Organisasi Pembebasan Palestina itu juga tidak setuju dengan
campur-tangannya pasukan PBB di Libanon Selatan. Tapi prakarsa
Amerika Serikat di PBB itu akhirnya menjadi kenyataan juga.
Pasukan PBB yang mula-mula memasuki wilayah sengketa berdarah
itu adalah pasukan-pasukan Iran. Laporan dari Libanon Selatan
menyebutkan adanya usaha menghambat gerak maju pasukan Iran itu
oleh gerilyawan sayap kanan Libanon yang beragama Kristen
Maronit. Selama Israel melancarkan aksinya, milisia Kristen ini
telah memberikan kerja sama yang erat terhadap pasukan penyerbu
tersebut. Tapi karena terlalu banyak membunuh lawan-lawannya,
pasukan Israel kemudian mencegah pasukan Kristen itu memainkan
peranan penting dalam penyerbuan tersebut.
Tingkat Tinggi
Di bawah tekanan Israel, gerilyawan sayap kanan itu kemudian
menghentikan usahanya mengganggu pasukan-pasukan Iran. Setelah
itu menyusul memasuki arena adalah pasukan-pasukan Kanada,
Swedia, dan Perancis. Yang terakhir ini diterbangkan langsung
dari Paris, dan mereka adalah pasukan para yang selama ini amat
dibanggakan oleh Perancis.
Sementara kesibukan militer teriadi di kawasan Selatan Libanon,
di ibu kota negara-negara Arab juga terjadi berbagai pembicaraan
politis yang bersumber dari penyerbuan Israel tersebut. Sebuah
pertemuan tingkat tinggi Arab nampaknya akan bersidang
membicarakan invasi Israel ini. Belum jelas di mana, dan tidak
diketahui pula apakah konflik sejumlah negara Arab dengan
Mesir--akibat kunjungan Sadat ke Yerussalem--akan juga
berpengaruh terhadap pertemuan tingkat tinggi tersebut.

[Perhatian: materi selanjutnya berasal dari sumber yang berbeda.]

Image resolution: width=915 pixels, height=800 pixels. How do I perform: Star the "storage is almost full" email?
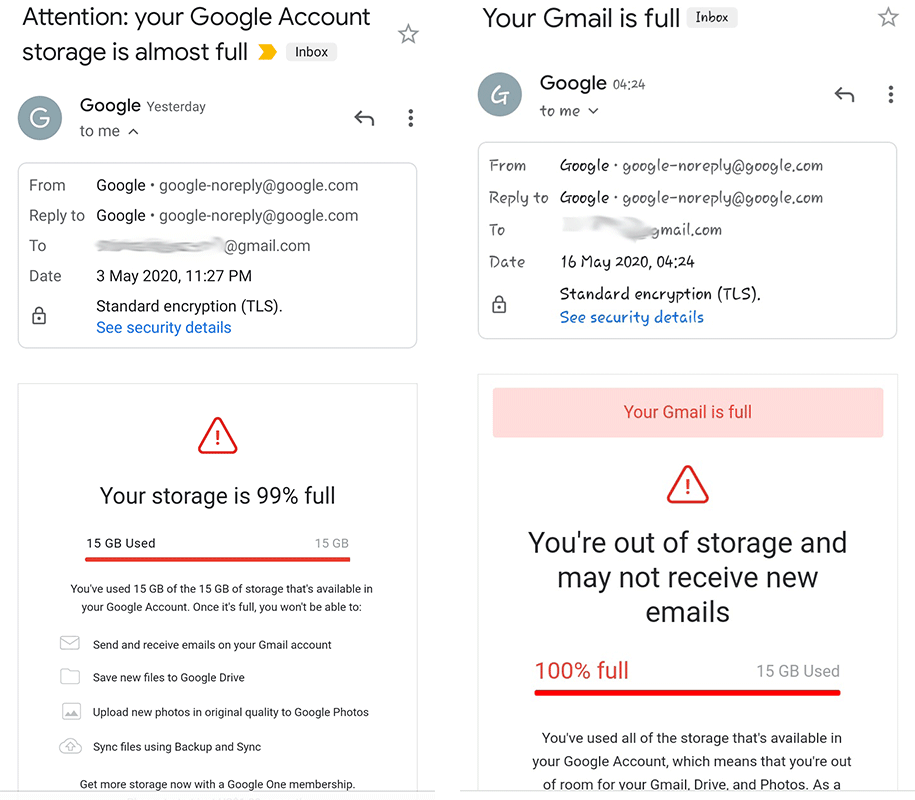coord(408,34)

Di Israel, hingga awal pekan ini belum jua terdapat kepastian
mengenai selesai atau belumnya penarikan seluruh pasukan invasi
Israel di Libanon Selatan. Tapi Menteri Pertahanan Israel,
Weizman, pekan silam menyebutkan beberapa hal yang mungkin
menjadi persyaratan bagi pengunduran diri pasukannya dari
Libanon Selatan. Syarat-syarat itu antara lain: ù Suatu tindakan
yang meyakinkan sehingga PLO tidak lagi bakal berpangkal di
Libanon Selatan. ù Orang-orang Libanon yang beragama Kristen yang
telah bekerja sama dengan Israel sejak beberapa bulan terakhir
ini supaya dijamin keamanannya dari kemungkinan gangguan dari
PLO. PLO tidak ikut dalam segala perundingan antara Israel dan
Libanon dalam membicarakan akibat-akibat penyerbuan yang baru
lalu.
Hingga awal pekan ini belum terdengar suatu debat mengenai
penyelesaian politis terhadap tindakan militer Israel tersebut.
Sedang pasukan-pasukan PBB terus juga memperbaiki posisi
pengawasan mereka di berbagai tempat di Libanon Selatan.